AMENDED AND RESTATED SPONSOR SUPPORT AGREEMENT
Exhibit
10.1
EXECUTION COPY
AMENDED
AND RESTATED SPONSOR SUPPORT AGREEMENT
This
Agreement (this “Agreement”) is entered into as of
July 28, 2009, by and between
Hayground Cove Asset Management LLC, a Delaware Limited Liability Company (“HCAM”) and
Global Consumer Acquisition Corp., a Delaware Corporation
(“GCAC”), and amends and restates in its entirety that
certain Sponsor Support Agreement, dated as of July 13, 2009, by and
between HCAM and GCAC.
WHEREAS, GCAC has entered into (i) a Merger Agreement (the “1st Commerce Merger
Agreement”), with WL Interim Bank, a Nevada corporation (“1st Commerce Merger Sub”),
1st Commerce Bank, a Nevada-chartered non-member bank (“1st Commerce Bank”), Capitol
Development Bancorp Limited V, a Michigan corporation (“Capitol Development”) and Capitol
Bancorp Limited, a Michigan corporation, which provides for the merger (the “Merger”) of
1st Commerce Merger Sub with and into 1st Commerce Bank, with 1st Commerce Bank being the surviving
entity and becoming GCAC’s wholly-owned subsidiary and (ii) together with 1st Commerce Bank as
assignee, an Asset Purchase Agreement (the “Colonial Asset Purchase Agreement”), with
Colonial Bank, an Alabama banking corporation (“Colonial Bank”), and wholly-owned
subsidiary of The Colonial BancGroup, Inc. a Delaware corporation. The transactions contemplated by
the 1st Commerce Merger Agreement and the Colonial Asset Purchase Agreement are referred to herein
as the “Acquisitions”.

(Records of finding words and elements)
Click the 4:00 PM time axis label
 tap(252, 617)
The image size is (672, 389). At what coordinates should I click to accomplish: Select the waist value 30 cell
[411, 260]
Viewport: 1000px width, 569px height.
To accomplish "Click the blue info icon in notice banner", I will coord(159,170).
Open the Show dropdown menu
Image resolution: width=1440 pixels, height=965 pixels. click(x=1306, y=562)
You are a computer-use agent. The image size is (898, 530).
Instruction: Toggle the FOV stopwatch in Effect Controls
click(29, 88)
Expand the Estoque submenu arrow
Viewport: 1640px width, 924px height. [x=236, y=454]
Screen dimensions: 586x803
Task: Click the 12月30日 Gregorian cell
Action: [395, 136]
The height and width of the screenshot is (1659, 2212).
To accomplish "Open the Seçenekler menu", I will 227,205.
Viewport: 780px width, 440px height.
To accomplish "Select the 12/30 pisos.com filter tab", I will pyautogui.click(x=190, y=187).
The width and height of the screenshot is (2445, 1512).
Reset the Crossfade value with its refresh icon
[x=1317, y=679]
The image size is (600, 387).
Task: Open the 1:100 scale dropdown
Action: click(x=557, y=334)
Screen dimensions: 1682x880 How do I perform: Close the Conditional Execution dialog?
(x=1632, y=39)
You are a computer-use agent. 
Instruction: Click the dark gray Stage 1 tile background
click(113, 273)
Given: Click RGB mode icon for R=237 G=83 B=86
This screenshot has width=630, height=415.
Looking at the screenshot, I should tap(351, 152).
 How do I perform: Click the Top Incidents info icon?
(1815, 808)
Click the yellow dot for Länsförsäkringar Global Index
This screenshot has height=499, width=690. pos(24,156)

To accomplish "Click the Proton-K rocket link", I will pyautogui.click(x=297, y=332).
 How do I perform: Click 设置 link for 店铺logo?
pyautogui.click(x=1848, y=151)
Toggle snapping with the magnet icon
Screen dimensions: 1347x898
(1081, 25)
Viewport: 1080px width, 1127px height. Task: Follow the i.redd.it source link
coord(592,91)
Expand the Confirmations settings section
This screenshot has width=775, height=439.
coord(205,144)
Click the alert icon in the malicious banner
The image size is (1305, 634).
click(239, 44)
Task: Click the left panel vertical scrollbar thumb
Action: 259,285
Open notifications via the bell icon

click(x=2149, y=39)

:: Given request ::
Could you write the next part of the sponsor support agreement, starting after the recital that ends by defining the “Acquisitions”? The entries come from a different source than the sponsor support agreement.

:: Expected answer ::
WHEREAS, HCAM, as GCAC’s sponsor, may commence privately negotiated purchases of shares of
GCAC (the “Sponsor Share Purchases”) for the purchase of up to
39% of the outstanding shares of common stock of GCAC in order to help facilitate the necessary
votes of the shareholders of GCAC to consummate the Acquisitions.
WHEREAS,
as of the date hereof,
neither HCAM nor GCAC have solicited or will solicit any tenders of
any GCAC securities pursuant to any public tender offer in lieu of
any Sponsor Share Purchases and does not intend to engage in any
private negotiations in connection with any Sponsor Share Purchases unless necessary to consummate the Acquisitions.
NOW, THEREFORE, for good and valuable consideration, the receipt and sufficiency of which are
hereby acknowledged, the parties hereto agree as follows:
1. Sponsor Share Purchases. HCAM acknowledges that it may, at is option and in its
sole discretion, affect the Sponsor Share Purchases at any time prior to the meeting of GCAC
stockholders where such stockholders will vote to approve the Acquisitions (the “Special
Meeting”). Should HCAM elect to proceed with the Sponsor Share Purchases, HCAM will not
attempt to affect the Sponsor Share Purchases from any seller who does not represent to HCAM that
it is an “accredited investor” as defined in Regulation D of the Securities Act of 1933, as
amended. HCAM hereby agrees that the Sponsor Share Purchases will be in compliance with all
federal and state laws and regulations, including the Securities
Exchange Act of 1934, as amended.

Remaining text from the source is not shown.